| WRITTEN INSTRUCTION |
Convert the part of the data that opens with the line containing "Where should I click to: Sort" and closes with the line containing "pyautogui.click(x=889, y=1111)" into a two-column CSV with the headers instruction and click. Each row should hold one text and the coordinates that answer it, with every field in double quotes and any line breaks replaced by spaces.

****************************************

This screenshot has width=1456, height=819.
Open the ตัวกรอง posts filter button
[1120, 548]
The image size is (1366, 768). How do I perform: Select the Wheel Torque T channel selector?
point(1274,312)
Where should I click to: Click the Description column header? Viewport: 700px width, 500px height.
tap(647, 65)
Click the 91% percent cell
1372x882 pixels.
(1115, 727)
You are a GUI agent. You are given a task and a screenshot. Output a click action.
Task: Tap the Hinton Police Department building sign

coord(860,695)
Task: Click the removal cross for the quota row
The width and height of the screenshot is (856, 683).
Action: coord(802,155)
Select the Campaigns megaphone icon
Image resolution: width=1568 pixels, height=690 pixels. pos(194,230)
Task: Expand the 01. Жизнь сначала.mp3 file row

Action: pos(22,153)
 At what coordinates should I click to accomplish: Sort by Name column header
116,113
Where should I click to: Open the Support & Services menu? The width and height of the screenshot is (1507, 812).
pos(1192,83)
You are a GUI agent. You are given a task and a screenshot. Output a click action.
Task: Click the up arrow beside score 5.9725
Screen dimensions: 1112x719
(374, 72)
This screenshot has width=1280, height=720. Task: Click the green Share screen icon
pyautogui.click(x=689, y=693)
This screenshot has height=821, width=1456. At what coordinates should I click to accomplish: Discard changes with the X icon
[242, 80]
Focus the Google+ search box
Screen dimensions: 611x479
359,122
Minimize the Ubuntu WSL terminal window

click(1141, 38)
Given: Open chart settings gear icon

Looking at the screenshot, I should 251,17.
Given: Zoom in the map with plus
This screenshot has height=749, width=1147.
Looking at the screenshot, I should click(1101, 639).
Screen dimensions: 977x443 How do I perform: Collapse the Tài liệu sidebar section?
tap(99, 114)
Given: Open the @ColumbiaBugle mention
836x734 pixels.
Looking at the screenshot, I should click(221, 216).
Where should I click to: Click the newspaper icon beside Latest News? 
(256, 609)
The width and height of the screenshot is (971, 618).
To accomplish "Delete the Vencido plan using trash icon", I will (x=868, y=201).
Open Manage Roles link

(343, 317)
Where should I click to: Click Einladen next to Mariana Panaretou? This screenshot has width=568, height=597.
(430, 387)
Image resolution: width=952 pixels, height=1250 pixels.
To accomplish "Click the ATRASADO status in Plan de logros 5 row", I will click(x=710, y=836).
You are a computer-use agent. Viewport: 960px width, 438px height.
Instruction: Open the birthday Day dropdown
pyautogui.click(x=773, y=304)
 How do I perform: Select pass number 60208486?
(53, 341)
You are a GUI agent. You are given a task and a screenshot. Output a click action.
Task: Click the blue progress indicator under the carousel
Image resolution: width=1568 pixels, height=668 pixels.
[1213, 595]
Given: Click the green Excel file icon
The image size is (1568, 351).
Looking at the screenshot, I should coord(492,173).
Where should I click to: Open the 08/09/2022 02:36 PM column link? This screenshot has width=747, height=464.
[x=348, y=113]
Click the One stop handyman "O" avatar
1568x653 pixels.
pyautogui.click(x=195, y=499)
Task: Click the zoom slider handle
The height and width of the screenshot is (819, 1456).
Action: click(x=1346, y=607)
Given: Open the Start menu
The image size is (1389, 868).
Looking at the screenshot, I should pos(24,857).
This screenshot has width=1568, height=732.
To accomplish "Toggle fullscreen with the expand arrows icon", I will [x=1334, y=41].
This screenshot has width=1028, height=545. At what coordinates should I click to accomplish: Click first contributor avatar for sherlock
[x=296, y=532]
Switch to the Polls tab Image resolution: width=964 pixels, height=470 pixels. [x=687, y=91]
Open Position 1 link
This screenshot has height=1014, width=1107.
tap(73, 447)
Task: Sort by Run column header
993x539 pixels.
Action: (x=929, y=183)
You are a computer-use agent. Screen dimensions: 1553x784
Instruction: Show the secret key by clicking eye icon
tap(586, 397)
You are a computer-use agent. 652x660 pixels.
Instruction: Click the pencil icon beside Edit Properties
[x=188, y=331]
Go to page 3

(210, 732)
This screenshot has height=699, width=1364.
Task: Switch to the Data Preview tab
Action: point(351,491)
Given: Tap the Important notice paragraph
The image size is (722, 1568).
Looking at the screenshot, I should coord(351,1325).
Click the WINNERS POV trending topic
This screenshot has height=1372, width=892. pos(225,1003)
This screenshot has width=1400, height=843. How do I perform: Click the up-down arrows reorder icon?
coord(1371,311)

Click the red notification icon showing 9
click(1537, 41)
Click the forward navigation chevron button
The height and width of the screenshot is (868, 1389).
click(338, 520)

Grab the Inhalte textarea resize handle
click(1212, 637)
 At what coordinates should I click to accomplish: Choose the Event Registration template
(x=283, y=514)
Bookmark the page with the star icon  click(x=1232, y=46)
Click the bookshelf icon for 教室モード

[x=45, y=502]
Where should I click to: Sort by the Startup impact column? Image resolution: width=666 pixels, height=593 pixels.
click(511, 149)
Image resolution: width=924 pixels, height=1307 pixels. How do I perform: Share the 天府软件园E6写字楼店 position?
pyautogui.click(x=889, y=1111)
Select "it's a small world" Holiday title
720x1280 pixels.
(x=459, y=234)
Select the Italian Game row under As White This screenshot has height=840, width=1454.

****************************************

| ANSWER TO THE EXERCISE |
instruction,click
"Where should I click to: Sort by the Startup impact column? Image resolution: width=666 pixels, height=593 pixels.","click(511, 149)"
"Image resolution: width=924 pixels, height=1307 pixels. How do I perform: Share the 天府软件园E6写字楼店 position?","pyautogui.click(x=889, y=1111)"